▸ Data extract:
=-=-=

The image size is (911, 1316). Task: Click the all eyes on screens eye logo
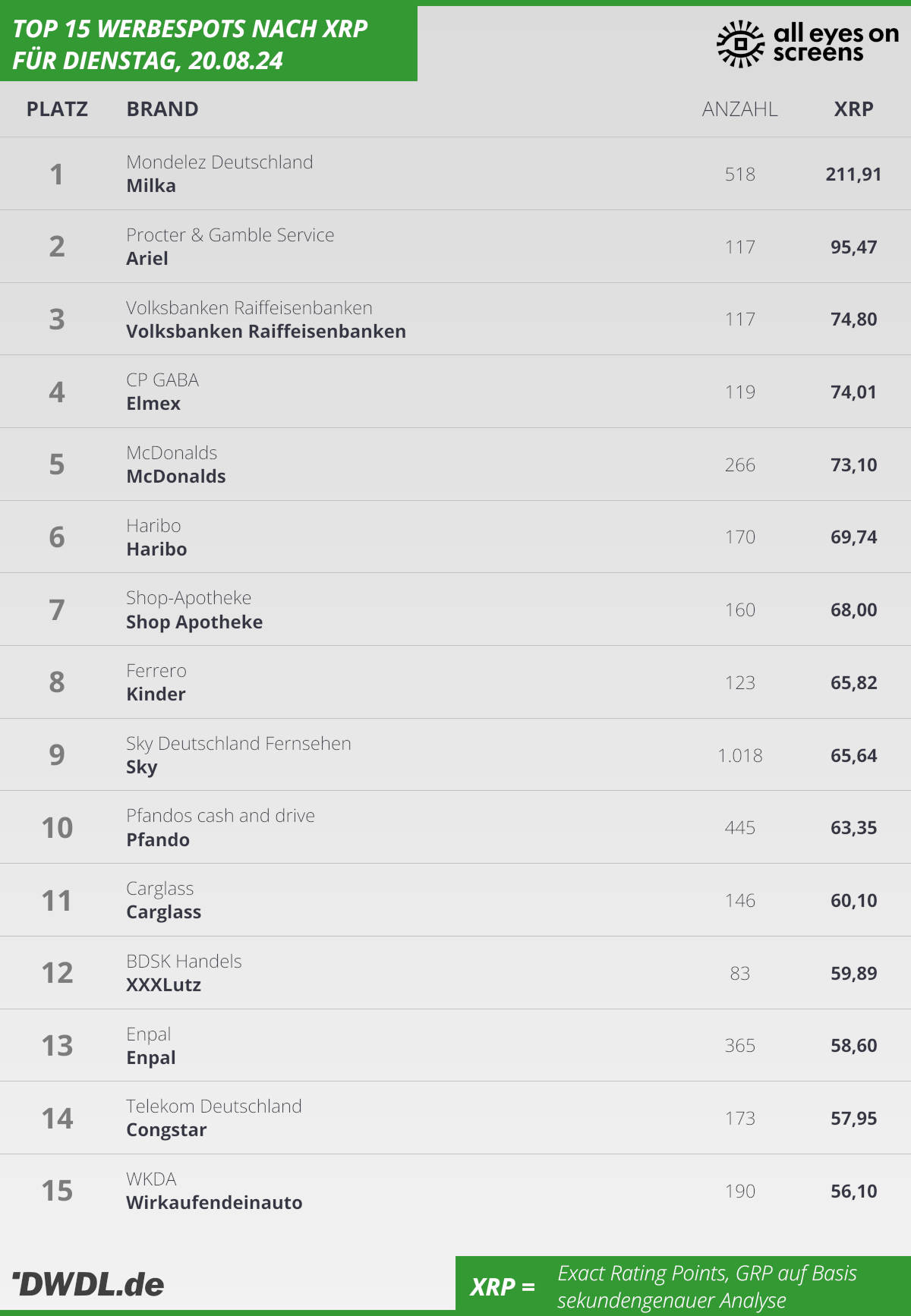[739, 43]
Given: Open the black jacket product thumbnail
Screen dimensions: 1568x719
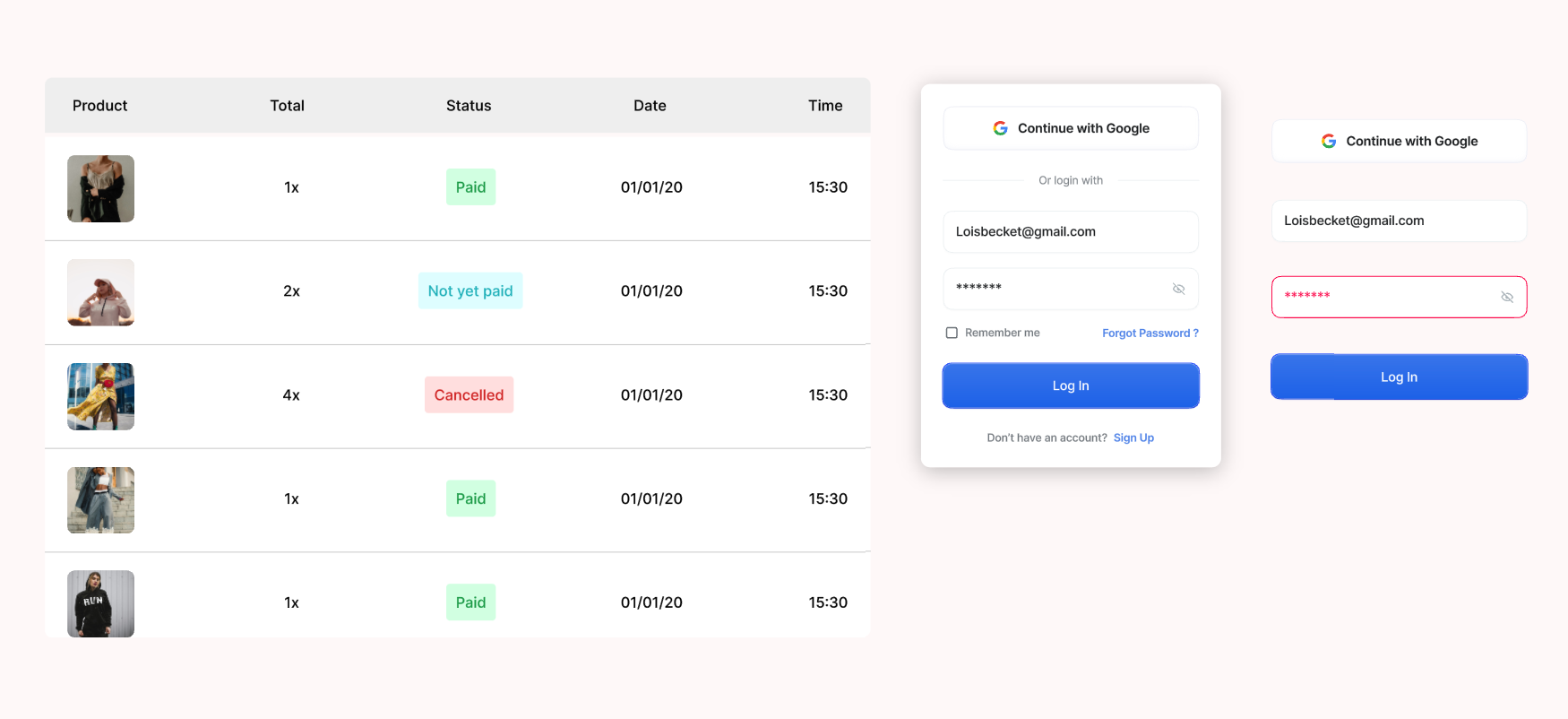Looking at the screenshot, I should [x=100, y=188].
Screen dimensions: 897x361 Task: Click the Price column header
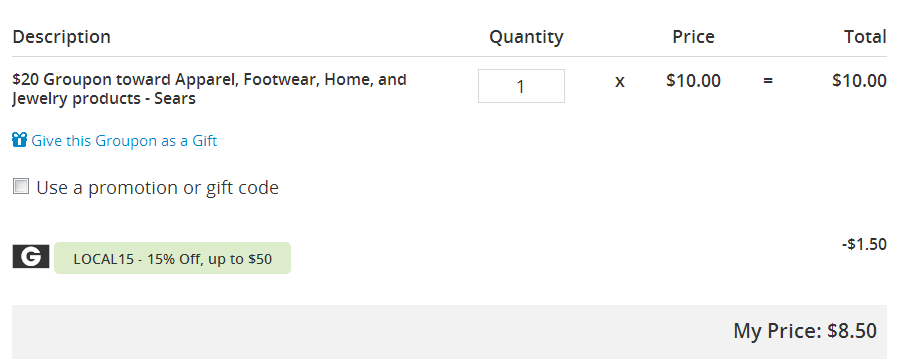[693, 37]
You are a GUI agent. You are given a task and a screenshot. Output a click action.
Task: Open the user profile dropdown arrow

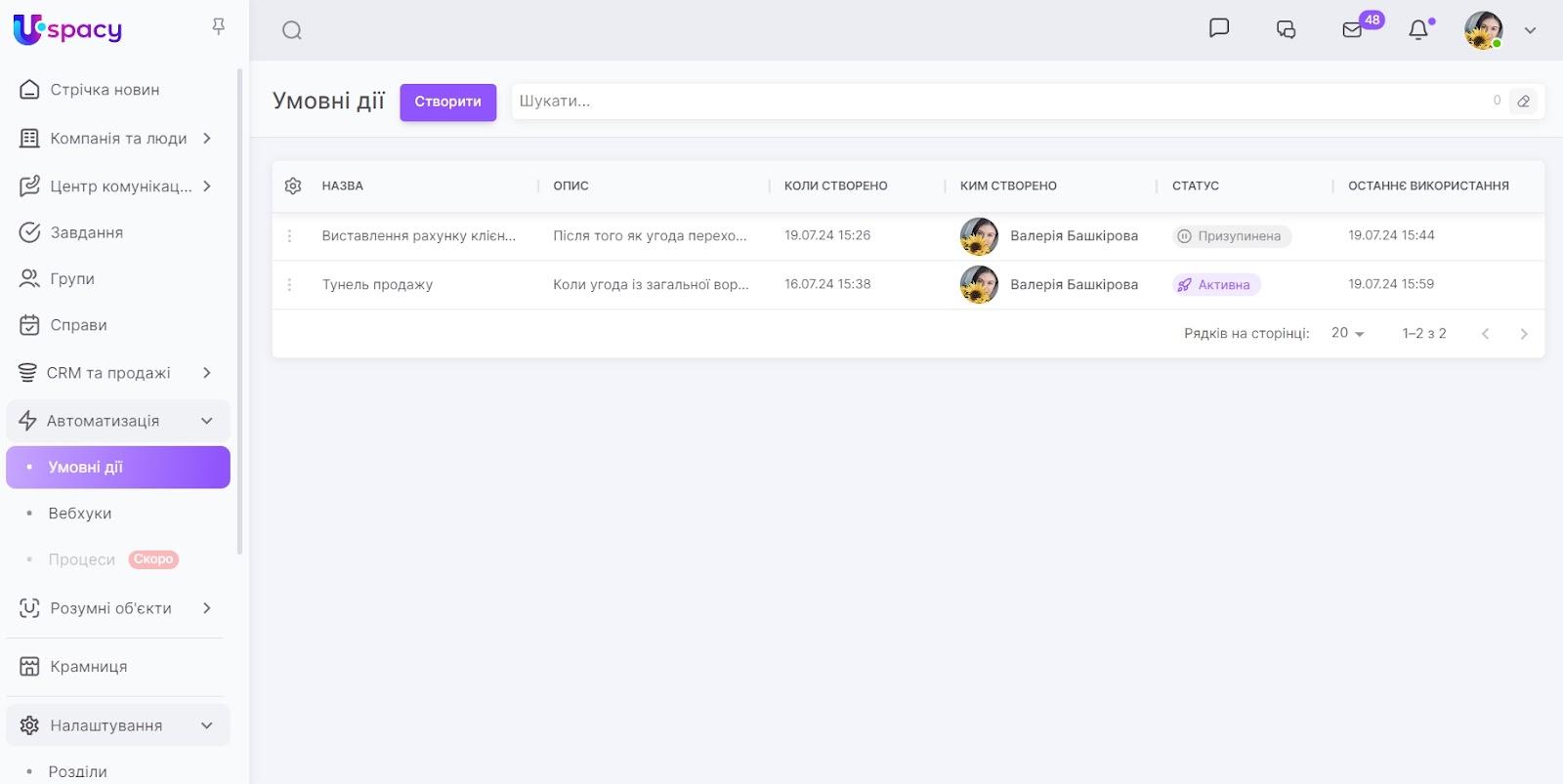[1530, 30]
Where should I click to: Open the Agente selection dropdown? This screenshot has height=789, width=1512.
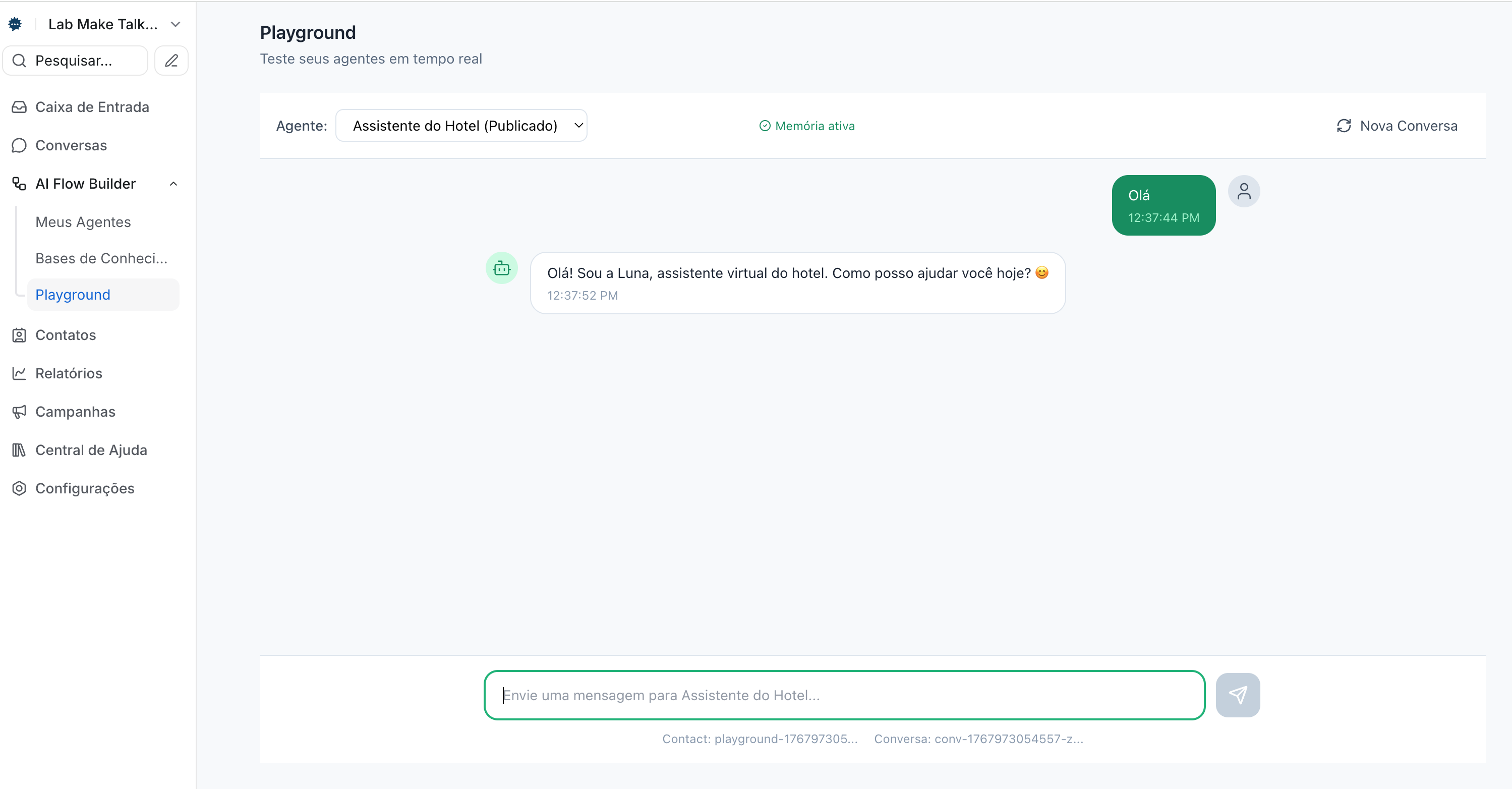point(461,126)
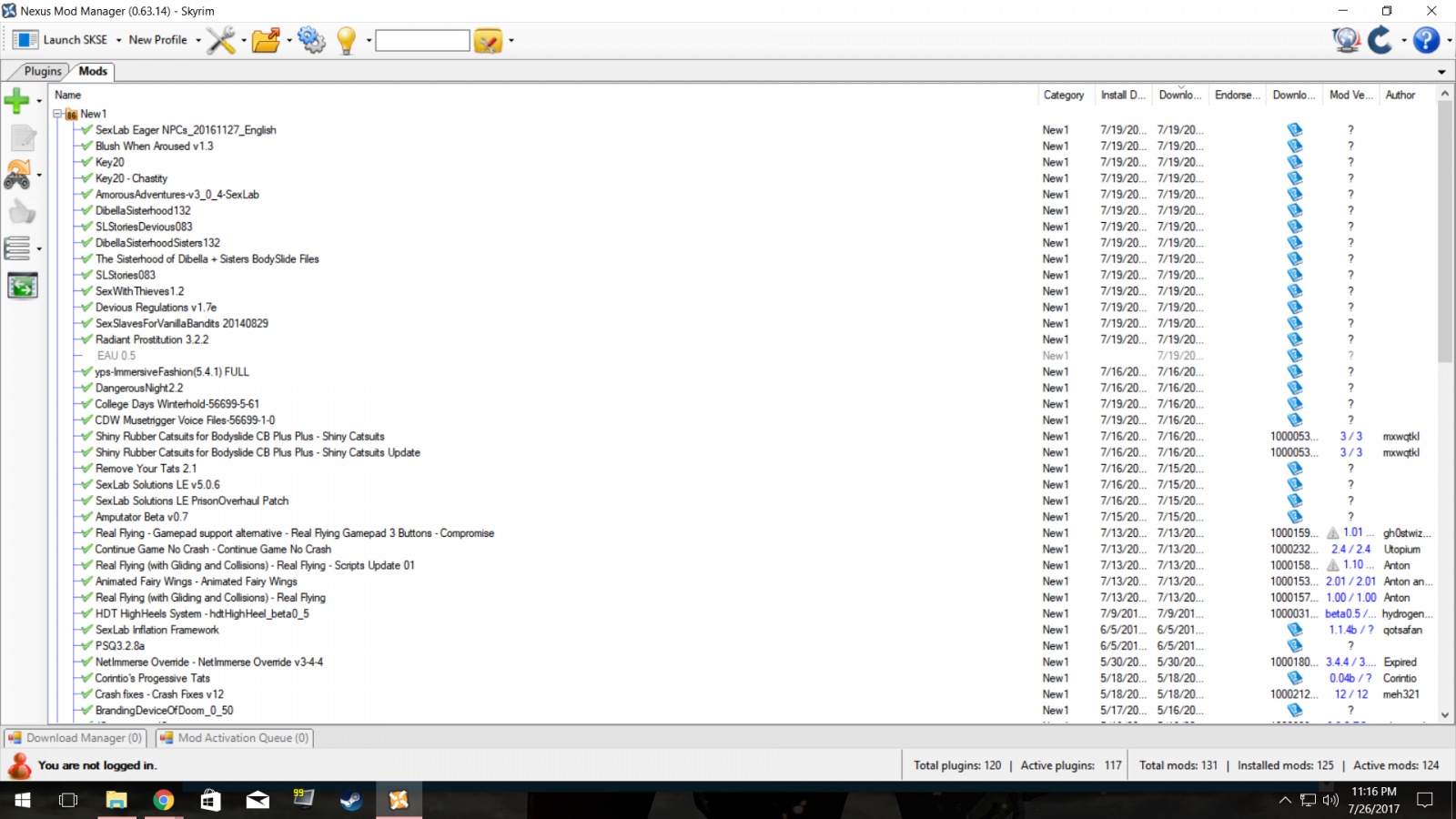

=-=-=

▸ Task brief: Extract the lines exactly as they appear, beginning with the line that contains "You are a GUI" and continuing through the last of the lines. Leave the pictures out of your answer.

▸ Solution to the exercise:
You are a GUI agent. You are given a task and a screenshot. Output a click action.
Task: Open the user profile dropdown arrow

[1530, 30]
Where should I click to: Open the Agente selection dropdown? This screenshot has height=789, width=1512.
point(461,126)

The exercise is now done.